----- Source data
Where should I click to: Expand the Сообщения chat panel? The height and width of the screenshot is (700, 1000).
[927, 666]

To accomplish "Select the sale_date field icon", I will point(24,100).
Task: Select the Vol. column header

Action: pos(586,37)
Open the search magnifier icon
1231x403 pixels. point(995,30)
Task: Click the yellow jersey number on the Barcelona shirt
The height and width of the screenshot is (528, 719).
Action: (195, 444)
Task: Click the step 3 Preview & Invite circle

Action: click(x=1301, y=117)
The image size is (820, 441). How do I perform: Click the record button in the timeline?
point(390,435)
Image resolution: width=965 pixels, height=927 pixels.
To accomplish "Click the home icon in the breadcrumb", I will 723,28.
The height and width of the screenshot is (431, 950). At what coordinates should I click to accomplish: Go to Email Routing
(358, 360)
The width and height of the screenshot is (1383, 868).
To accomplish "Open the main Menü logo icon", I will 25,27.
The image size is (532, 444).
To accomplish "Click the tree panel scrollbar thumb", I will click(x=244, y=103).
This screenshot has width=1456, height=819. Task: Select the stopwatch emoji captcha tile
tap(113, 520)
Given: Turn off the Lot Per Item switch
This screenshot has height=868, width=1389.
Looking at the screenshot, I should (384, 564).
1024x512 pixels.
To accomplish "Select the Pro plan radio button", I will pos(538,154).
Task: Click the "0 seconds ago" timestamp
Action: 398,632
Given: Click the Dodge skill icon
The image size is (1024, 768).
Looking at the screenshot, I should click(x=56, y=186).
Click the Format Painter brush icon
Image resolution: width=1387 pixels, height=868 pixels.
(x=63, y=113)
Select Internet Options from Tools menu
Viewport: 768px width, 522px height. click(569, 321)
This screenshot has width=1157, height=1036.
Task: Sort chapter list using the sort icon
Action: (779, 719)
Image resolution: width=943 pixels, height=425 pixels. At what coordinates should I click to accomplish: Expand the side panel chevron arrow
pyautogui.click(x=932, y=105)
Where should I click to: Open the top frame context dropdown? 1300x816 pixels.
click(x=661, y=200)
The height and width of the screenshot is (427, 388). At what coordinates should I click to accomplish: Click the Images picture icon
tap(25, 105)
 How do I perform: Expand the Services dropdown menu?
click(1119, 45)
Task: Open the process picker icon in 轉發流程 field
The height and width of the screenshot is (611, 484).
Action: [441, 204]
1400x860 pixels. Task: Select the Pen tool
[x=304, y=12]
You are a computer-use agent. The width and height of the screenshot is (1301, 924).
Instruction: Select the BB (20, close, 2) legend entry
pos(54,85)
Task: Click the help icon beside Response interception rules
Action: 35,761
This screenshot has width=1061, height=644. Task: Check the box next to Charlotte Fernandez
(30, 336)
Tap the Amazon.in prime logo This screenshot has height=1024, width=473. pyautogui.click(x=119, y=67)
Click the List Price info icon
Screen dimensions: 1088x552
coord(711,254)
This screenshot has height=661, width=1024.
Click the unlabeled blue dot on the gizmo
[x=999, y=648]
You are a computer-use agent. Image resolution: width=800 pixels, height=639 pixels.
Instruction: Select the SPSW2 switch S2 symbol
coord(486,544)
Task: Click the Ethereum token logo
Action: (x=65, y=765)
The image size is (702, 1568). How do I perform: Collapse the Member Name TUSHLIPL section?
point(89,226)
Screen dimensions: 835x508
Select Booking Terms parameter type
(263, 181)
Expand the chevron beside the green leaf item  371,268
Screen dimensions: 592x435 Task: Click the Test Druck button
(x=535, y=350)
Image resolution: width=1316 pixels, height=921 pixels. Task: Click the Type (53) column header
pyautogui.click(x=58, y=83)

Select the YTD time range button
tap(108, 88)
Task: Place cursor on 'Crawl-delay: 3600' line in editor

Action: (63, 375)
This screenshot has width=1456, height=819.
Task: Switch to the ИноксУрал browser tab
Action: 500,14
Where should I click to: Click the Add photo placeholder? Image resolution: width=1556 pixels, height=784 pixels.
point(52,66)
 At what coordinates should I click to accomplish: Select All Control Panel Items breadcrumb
----------
--- Work to be completed ---
Can you convert every line above into a JSON list of strings, one string per line, leaving out the blank lines?

--- Task result ---
[
  "Where should I click to: Expand the Сообщения chat panel? The height and width of the screenshot is (700, 1000).",
  "[927, 666]",
  "To accomplish \"Select the sale_date field icon\", I will point(24,100).",
  "Task: Select the Vol. column header",
  "Action: pos(586,37)",
  "Open the search magnifier icon",
  "1231x403 pixels. point(995,30)",
  "Task: Click the yellow jersey number on the Barcelona shirt",
  "The height and width of the screenshot is (528, 719).",
  "Action: (195, 444)",
  "Task: Click the step 3 Preview & Invite circle",
  "Action: click(x=1301, y=117)",
  "The image size is (820, 441). How do I perform: Click the record button in the timeline?",
  "point(390,435)",
  "Image resolution: width=965 pixels, height=927 pixels.",
  "To accomplish \"Click the home icon in the breadcrumb\", I will 723,28.",
  "The height and width of the screenshot is (431, 950). At what coordinates should I click to accomplish: Go to Email Routing",
  "(358, 360)",
  "The width and height of the screenshot is (1383, 868).",
  "To accomplish \"Open the main Menü logo icon\", I will 25,27.",
  "The image size is (532, 444).",
  "To accomplish \"Click the tree panel scrollbar thumb\", I will click(x=244, y=103).",
  "This screenshot has width=1456, height=819. Task: Select the stopwatch emoji captcha tile",
  "tap(113, 520)",
  "Given: Turn off the Lot Per Item switch",
  "This screenshot has height=868, width=1389.",
  "Looking at the screenshot, I should (384, 564).",
  "1024x512 pixels.",
  "To accomplish \"Select the Pro plan radio button\", I will pos(538,154).",
  "Task: Click the \"0 seconds ago\" timestamp",
  "Action: 398,632",
  "Given: Click the Dodge skill icon",
  "The image size is (1024, 768).",
  "Looking at the screenshot, I should click(x=56, y=186).",
  "Click the Format Painter brush icon",
  "Image resolution: width=1387 pixels, height=868 pixels.",
  "(x=63, y=113)",
  "Select Internet Options from Tools menu",
  "Viewport: 768px width, 522px height. click(569, 321)",
  "This screenshot has width=1157, height=1036.",
  "Task: Sort chapter list using the sort icon",
  "Action: (779, 719)",
  "Image resolution: width=943 pixels, height=425 pixels. At what coordinates should I click to accomplish: Expand the side panel chevron arrow",
  "pyautogui.click(x=932, y=105)",
  "Where should I click to: Open the top frame context dropdown? 1300x816 pixels.",
  "click(x=661, y=200)",
  "The height and width of the screenshot is (427, 388). At what coordinates should I click to accomplish: Click the Images picture icon",
  "tap(25, 105)",
  " How do I perform: Expand the Services dropdown menu?",
  "click(1119, 45)",
  "Task: Open the process picker icon in 轉發流程 field",
  "The height and width of the screenshot is (611, 484).",
  "Action: [441, 204]",
  "1400x860 pixels. Task: Select the Pen tool",
  "[x=304, y=12]",
  "You are a computer-use agent. The width and height of the screenshot is (1301, 924).",
  "Instruction: Select the BB (20, close, 2) legend entry",
  "pos(54,85)",
  "Task: Click the help icon beside Response interception rules",
  "Action: 35,761",
  "This screenshot has width=1061, height=644. Task: Check the box next to Charlotte Fernandez",
  "(30, 336)",
  "Tap the Amazon.in prime logo This screenshot has height=1024, width=473. pyautogui.click(x=119, y=67)",
  "Click the List Price info icon",
  "Screen dimensions: 1088x552",
  "coord(711,254)",
  "This screenshot has height=661, width=1024.",
  "Click the unlabeled blue dot on the gizmo",
  "[x=999, y=648]",
  "You are a computer-use agent. Image resolution: width=800 pixels, height=639 pixels.",
  "Instruction: Select the SPSW2 switch S2 symbol",
  "coord(486,544)",
  "Task: Click the Ethereum token logo",
  "Action: (x=65, y=765)",
  "The image size is (702, 1568). How do I perform: Collapse the Member Name TUSHLIPL section?",
  "point(89,226)",
  "Screen dimensions: 835x508",
  "Select Booking Terms parameter type",
  "(263, 181)",
  "Expand the chevron beside the green leaf item  371,268",
  "Screen dimensions: 592x435 Task: Click the Test Druck button",
  "(x=535, y=350)",
  "Image resolution: width=1316 pixels, height=921 pixels. Task: Click the Type (53) column header",
  "pyautogui.click(x=58, y=83)",
  "Select the YTD time range button",
  "tap(108, 88)",
  "Task: Place cursor on 'Crawl-delay: 3600' line in editor",
  "Action: (63, 375)",
  "This screenshot has width=1456, height=819.",
  "Task: Switch to the ИноксУрал browser tab",
  "Action: 500,14",
  "Where should I click to: Click the Add photo placeholder? Image resolution: width=1556 pixels, height=784 pixels.",
  "point(52,66)",
  " At what coordinates should I click to accomplish: Select All Control Panel Items breadcrumb"
]